**PASSAGE**:
=-=-=-=-=
My Dad used to say that if you do not learn something new every day, you should pinch yourself because you could be dead.

I reckon this adage has got to be very true in the field of trout fishing. If ever you think you have got it sussed, trout soon show you how wrong you are.

In my case I am constantly made aware of the vast extent of my fishing ignorance. Often a couple of minutes fishing with good fishermen, guides, or just another angler on the bank will take a mere a couple of minutes to show me something new that has eluded me for over fifty years.

Rip at Sunset - Lake Taupo, NZ

The rip can be seen in the photo above as the ruffled water running from left to right out into Lake Taupo. The beach is behind the anglers, and is below the base of the photo, as is the mouth of the river.

A case in point.

I was fishing the Hatepe 'rip' (the current formed where a river or stream enters a lake) down at Lake Taupo, (central North Island, New Zealand), as the sun began its last hour’s rush towards the horizon. I was in the company of three other anglers.

I fished the left-hand side of the rip using a Booby fly off a fast-sinking shooting head. Two blokes were in the middle of the rip fishing sinking lines to traditional type flies, Rabbits and Red Setters.
=-=-=-=-=
**REQUESTS**:
**1)** Quote the part of the trout fishing passage that opens with the words containing "I reckon this" and closes with "wrong you are.".
**2)** According to the trout fishing passage, what is a "rip"?
Rely only on the trout fishing passage and nothing outside it.

**MATERIAL PROVIDED**:
=-=-=-=-=
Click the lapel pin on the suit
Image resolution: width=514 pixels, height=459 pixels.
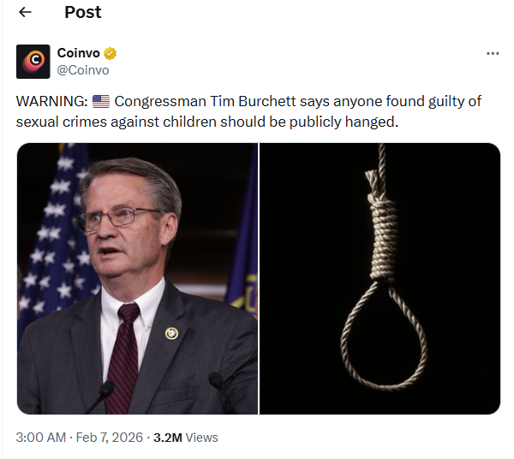point(171,333)
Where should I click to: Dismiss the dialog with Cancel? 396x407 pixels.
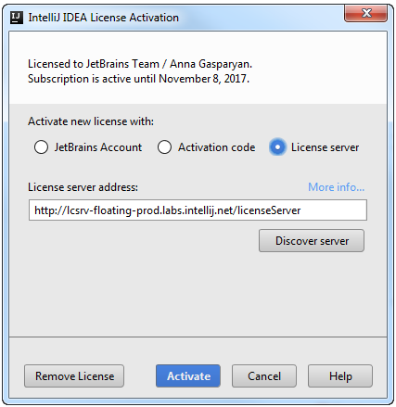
=-=-=-=-=
**TASK RESPONSES**:
**1)**
I reckon this adage has got to be very true in the field of trout fishing. If ever you think you have got it sussed, trout soon show you how wrong you are.

**2)** A rip is the current formed where a river or stream enters a lake.